Rural Hospital Closures — The Care Desert Map in 2026
More than 40% of rural hospitals are operating at a loss. Medicaid cuts just made the math worse.

Chartis, the rural health analytics firm, published its 2026 Rural Health State of the State report in February documenting that more than 40% of all rural hospitals are operating at a loss, with 417 facilities identified as vulnerable to closure. More than 200 rural hospitals have closed or converted to models that exclude inpatient care since 2010. More than 300 have eliminated obstetrics services. More than 300 have eliminated general surgery. More than 450 have eliminated chemotherapy. The Commonwealth Fund published a complementary analysis the same month showing that the national median operating margin for rural hospitals is 2.0% — a margin that leaves no room for reimbursement cuts, supply cost increases, or the loss of a single major service line.
The Medicaid cuts embedded in Donald Trump’s One Big Beautiful Bill Act arrived into that context. Nationally, more than 10 million rural residents rely on Medicaid, and Medicaid reimbursements account for nearly 10% — approximately $3.9 million — in net revenue for the typical rural hospital. Chartis estimates that the expected Medicaid-related losses from the legislation total nearly $140 billion over the program’s lifespan, an amount the legislation’s Rural Health Transformation Program, which provides $50 billion over five years, does not come close to offsetting. States can use only 15% of RHT funds for direct patient care payments. The rest is designated for innovation and delivery model reform — categories that do not pay a hospital’s existing bills.
The closures and service eliminations already documented are not abstractions. Jon Reiners, CEO of the nonprofit Chadron Hospital in Nebraska, announced the end of dialysis services at his facility even as Nebraska officials celebrated receiving $219 million in first-year RHT funding. The dialysis unit closed because the RHT program was not designed to keep existing services operating. In Oklahoma, the INTEGRIS health system announced closure of dermatology, pediatric, and mental health services, citing expected losses of $130 million from the Medicaid and Medicare cuts in H.R. 1. In Iowa, a health care company closed clinics and laid off 67 staff members at a Des Moines hospital, projecting $1.5 billion in annual revenue reductions from federal cuts.
The geography of this crisis is not random. In the ten states that did not expand Medicaid under the Affordable Care Act — Alabama, Florida, Georgia, Kansas, Mississippi, South Carolina, Tennessee, Texas, Wisconsin, and Wyoming — 52% of rural hospitals operate at a loss. The states most dependent on the federal Medicaid match are also the states whose congressional delegations most consistently voted to cut it. That is not irony. It is the operating logic of a political system in which the costs of federal policy fall on populations that do not produce the electoral incentives to protect them.

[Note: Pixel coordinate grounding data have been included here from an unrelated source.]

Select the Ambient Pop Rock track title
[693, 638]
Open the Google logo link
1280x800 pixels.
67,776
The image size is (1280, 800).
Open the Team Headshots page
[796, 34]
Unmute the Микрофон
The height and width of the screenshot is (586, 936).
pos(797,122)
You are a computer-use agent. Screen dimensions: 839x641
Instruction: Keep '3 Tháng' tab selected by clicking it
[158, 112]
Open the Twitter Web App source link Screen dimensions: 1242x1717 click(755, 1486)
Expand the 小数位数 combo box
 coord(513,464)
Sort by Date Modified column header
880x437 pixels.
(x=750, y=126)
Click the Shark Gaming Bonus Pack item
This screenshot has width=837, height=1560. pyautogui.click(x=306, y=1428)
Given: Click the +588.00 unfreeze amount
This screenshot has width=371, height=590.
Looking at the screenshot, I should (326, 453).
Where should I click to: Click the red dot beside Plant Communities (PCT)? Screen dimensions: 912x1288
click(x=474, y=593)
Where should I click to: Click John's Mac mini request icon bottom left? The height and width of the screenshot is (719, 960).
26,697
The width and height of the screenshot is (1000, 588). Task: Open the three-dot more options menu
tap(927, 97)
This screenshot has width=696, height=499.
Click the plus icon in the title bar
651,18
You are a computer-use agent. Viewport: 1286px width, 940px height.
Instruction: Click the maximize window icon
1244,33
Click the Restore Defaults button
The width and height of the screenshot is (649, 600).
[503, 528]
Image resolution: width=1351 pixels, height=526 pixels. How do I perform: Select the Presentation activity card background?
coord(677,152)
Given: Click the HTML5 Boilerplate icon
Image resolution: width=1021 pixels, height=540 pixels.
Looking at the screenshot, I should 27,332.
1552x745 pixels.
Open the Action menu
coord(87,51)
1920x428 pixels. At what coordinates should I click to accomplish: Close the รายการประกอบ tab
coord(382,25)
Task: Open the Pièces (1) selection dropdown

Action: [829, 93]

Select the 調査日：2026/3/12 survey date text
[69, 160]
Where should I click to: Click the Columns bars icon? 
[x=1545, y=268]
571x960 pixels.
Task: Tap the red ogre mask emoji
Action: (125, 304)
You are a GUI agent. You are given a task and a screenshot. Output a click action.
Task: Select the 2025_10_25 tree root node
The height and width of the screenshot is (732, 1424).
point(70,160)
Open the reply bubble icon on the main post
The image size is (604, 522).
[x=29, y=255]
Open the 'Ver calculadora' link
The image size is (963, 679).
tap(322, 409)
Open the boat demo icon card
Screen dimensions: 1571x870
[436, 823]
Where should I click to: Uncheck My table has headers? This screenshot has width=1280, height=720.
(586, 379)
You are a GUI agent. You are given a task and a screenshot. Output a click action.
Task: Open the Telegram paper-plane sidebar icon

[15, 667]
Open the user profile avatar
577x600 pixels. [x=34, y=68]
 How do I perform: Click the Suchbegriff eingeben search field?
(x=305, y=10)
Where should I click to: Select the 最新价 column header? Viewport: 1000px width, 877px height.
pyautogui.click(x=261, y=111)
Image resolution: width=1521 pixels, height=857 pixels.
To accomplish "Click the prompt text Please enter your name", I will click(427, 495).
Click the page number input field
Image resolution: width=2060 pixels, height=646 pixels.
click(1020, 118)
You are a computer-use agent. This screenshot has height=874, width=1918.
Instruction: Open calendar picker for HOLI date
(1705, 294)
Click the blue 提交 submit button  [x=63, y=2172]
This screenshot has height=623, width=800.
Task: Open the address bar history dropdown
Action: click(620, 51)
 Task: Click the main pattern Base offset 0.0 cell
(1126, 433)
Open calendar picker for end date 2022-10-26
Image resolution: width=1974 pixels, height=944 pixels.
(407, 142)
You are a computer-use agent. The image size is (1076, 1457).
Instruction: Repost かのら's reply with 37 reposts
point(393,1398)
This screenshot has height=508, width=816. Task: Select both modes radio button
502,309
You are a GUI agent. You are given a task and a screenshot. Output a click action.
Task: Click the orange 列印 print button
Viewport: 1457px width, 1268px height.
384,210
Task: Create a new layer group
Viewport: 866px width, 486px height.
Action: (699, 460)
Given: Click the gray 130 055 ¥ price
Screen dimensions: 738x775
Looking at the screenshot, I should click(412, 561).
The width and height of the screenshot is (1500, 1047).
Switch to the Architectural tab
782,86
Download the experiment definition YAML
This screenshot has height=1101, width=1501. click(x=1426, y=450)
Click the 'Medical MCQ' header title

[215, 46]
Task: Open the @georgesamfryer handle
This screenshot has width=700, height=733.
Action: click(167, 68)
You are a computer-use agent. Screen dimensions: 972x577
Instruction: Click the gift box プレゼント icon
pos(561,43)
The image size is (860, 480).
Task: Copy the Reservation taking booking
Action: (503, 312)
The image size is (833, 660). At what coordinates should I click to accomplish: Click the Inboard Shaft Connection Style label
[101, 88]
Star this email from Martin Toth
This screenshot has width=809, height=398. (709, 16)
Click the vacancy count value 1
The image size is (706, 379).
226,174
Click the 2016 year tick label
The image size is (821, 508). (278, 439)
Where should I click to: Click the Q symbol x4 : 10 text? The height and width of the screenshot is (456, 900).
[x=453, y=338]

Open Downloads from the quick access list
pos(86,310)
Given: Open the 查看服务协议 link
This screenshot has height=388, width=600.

A rural hospital is not only a health care facility. It is typically one of the largest employers in the county, a source of emergency response, a training site for local medical students, and the institution that makes the rest of the local economy viable by making the workforce stable. When it closes, the community does not only lose a hospital. It loses the employment anchor, the emergency response capacity, and in many cases the economic rationale for other businesses to remain. The care desert that follows a closure is also an economic desert. The map of rural hospital closures in 2026 is the map of where that compounding loss is already happening — and where, under the current Medicaid trajectory, it is going next.